La sollecitudine manifestata dalla Chiesa cattolica di porsi “in relazione con il mondo”, nasce da un atteggiamento di “apertura” al mondo stesso, da una chiara presa di coscienza di non contrapporsi e separarsi da esso: “Bisogna conoscere e comprendere il mondo in cui viviamo nonché le sue attese, le sue aspirazioni e la sua indole spesso drammatiche” così recita la costituzione pastorale Gaudium et spes al n. 4. Potremmo dire che questo atteggiamento è presente nelle motivazioni che hanno spinto Robert Cheaib nel suo libro Un Dio umano. Primi passi nella fede cristiana, Edizioni San Paolo,a concepire un testo che faccia da ponte, interpretando la Chiesa per il mondo, contribuendo a un dialogo aperto, pieno, cordiale, rispettoso.

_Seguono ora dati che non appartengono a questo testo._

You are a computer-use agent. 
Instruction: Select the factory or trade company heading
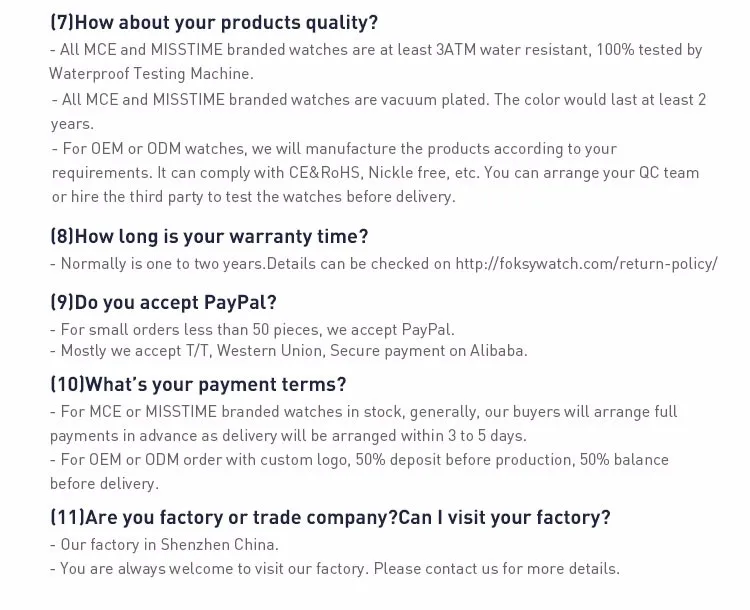(x=331, y=517)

Affiora leggendo il testo quanto sia forte il desiderio dell’autore di rendere fruibili a tutti, senza distinzione alcuna, i fondamenti della fede cristiana. Da raffinato teologo qual è avverte come sia difficile comunicare e catturare l’attenzione ricorrendo a concetti troppo “alti” e dunque accetta la sfida di adottare un linguaggio semplice, godibile per chiunque, per comunicare, trasmettere contenuti che richiederebbero altrimenti delle lunghe e articolate introduzioni per essere comprensibili.

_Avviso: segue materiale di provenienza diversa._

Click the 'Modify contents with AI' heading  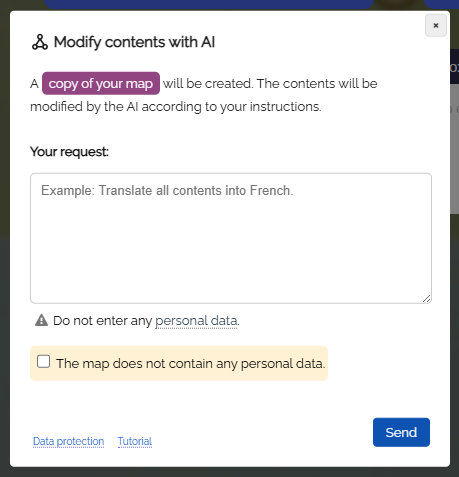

L’autore vince questa sfida abilmente, ed io credo grazie anche alle sue origini. Egli, infatti, è dotato di quella sensibilità tipica dei cristiani del Vicino Oriente verso la spiritualità, è abituato a viverla quotidianamente, riesce a scorgere il sacro nelle piccole e consuete cose; insomma possiede quella rara, al giorno di oggi, capacità di ragionare pensando in “verticale”. Non sorvola superficialmente la vita ma la vive inabissandosi per potare alla luce le perle che sono adagiate sul fondale e renderle visibili a tutti nel suo reiterato slancio di generosità.
Il testo lo si legge tutto d’un fiato, a me è accaduto così, come se fosse un romanzo appassionante e coinvolgente perché ogni paragrafo suscita domande a cui si è certi di trovare valida ed esaustiva risposta nel prosieguo della lettura…e così è. Il linguaggio e lo stile compositivo, propri dell’autore, forniscono gli strumenti per delineare nettamente il profilo del cristianesimo in modo comprensibile al lettore odierno. Ciò è possibile perché Cheaib non si avvale solamente del supporto dei testi appartenenti al Magistero ma attinge in altri ambiti, come letteratura, pittura, cinema, quegli argomenti che gli permettono di illustrare, ampliando e approfondendo la tematica affrontata nel saggio.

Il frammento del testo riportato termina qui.